Material provided>
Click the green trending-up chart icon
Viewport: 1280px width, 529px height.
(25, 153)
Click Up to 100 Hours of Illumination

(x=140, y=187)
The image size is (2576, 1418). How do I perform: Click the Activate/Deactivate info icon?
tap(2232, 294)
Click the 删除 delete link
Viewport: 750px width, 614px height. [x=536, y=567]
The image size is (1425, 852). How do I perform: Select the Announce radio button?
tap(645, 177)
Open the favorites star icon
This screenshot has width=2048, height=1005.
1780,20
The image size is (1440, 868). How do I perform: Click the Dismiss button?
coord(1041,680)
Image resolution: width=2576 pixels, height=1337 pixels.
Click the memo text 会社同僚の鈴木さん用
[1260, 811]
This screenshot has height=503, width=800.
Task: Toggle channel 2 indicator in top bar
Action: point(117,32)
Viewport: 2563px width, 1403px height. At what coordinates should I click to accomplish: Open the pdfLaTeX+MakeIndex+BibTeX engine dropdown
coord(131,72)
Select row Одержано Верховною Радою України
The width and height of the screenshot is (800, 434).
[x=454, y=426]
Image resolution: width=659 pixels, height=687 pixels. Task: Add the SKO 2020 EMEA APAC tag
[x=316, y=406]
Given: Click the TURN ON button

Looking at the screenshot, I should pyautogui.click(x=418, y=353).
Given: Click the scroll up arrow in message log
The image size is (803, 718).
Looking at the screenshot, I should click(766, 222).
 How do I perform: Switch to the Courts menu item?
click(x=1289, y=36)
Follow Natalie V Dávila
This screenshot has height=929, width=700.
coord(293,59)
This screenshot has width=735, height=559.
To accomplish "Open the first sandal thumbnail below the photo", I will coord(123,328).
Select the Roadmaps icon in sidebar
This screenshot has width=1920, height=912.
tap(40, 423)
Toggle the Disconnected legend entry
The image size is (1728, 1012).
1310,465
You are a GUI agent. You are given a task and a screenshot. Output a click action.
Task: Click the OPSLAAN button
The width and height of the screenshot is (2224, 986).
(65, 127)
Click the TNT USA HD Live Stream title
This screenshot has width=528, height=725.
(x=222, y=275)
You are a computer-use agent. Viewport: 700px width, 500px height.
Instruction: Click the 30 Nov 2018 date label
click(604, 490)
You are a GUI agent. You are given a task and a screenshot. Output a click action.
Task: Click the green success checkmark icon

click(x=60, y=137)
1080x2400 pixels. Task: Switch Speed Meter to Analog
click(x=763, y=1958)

Exercise> Reproduce the material above in full, substituting "How can I perform" for every occurrence of "How do I perform" and leaving all other text unchanged.

Exercise result>
Click the green trending-up chart icon
Viewport: 1280px width, 529px height.
(25, 153)
Click Up to 100 Hours of Illumination

(x=140, y=187)
The image size is (2576, 1418). How can I perform: Click the Activate/Deactivate info icon?
tap(2232, 294)
Click the 删除 delete link
Viewport: 750px width, 614px height. [x=536, y=567]
The image size is (1425, 852). How can I perform: Select the Announce radio button?
tap(645, 177)
Open the favorites star icon
This screenshot has width=2048, height=1005.
1780,20
The image size is (1440, 868). How can I perform: Click the Dismiss button?
coord(1041,680)
Image resolution: width=2576 pixels, height=1337 pixels.
Click the memo text 会社同僚の鈴木さん用
[1260, 811]
This screenshot has height=503, width=800.
Task: Toggle channel 2 indicator in top bar
Action: point(117,32)
Viewport: 2563px width, 1403px height. At what coordinates should I click to accomplish: Open the pdfLaTeX+MakeIndex+BibTeX engine dropdown
coord(131,72)
Select row Одержано Верховною Радою України
The width and height of the screenshot is (800, 434).
[x=454, y=426]
Image resolution: width=659 pixels, height=687 pixels. Task: Add the SKO 2020 EMEA APAC tag
[x=316, y=406]
Given: Click the TURN ON button

Looking at the screenshot, I should pyautogui.click(x=418, y=353).
Given: Click the scroll up arrow in message log
The image size is (803, 718).
Looking at the screenshot, I should click(766, 222).
 How can I perform: Switch to the Courts menu item?
click(x=1289, y=36)
Follow Natalie V Dávila
This screenshot has height=929, width=700.
coord(293,59)
This screenshot has width=735, height=559.
To accomplish "Open the first sandal thumbnail below the photo", I will coord(123,328).
Select the Roadmaps icon in sidebar
This screenshot has width=1920, height=912.
tap(40, 423)
Toggle the Disconnected legend entry
The image size is (1728, 1012).
1310,465
You are a GUI agent. You are given a task and a screenshot. Output a click action.
Task: Click the OPSLAAN button
The width and height of the screenshot is (2224, 986).
(65, 127)
Click the TNT USA HD Live Stream title
This screenshot has width=528, height=725.
(x=222, y=275)
You are a computer-use agent. Viewport: 700px width, 500px height.
Instruction: Click the 30 Nov 2018 date label
click(604, 490)
You are a GUI agent. You are given a task and a screenshot. Output a click action.
Task: Click the green success checkmark icon

click(x=60, y=137)
1080x2400 pixels. Task: Switch Speed Meter to Analog
click(x=763, y=1958)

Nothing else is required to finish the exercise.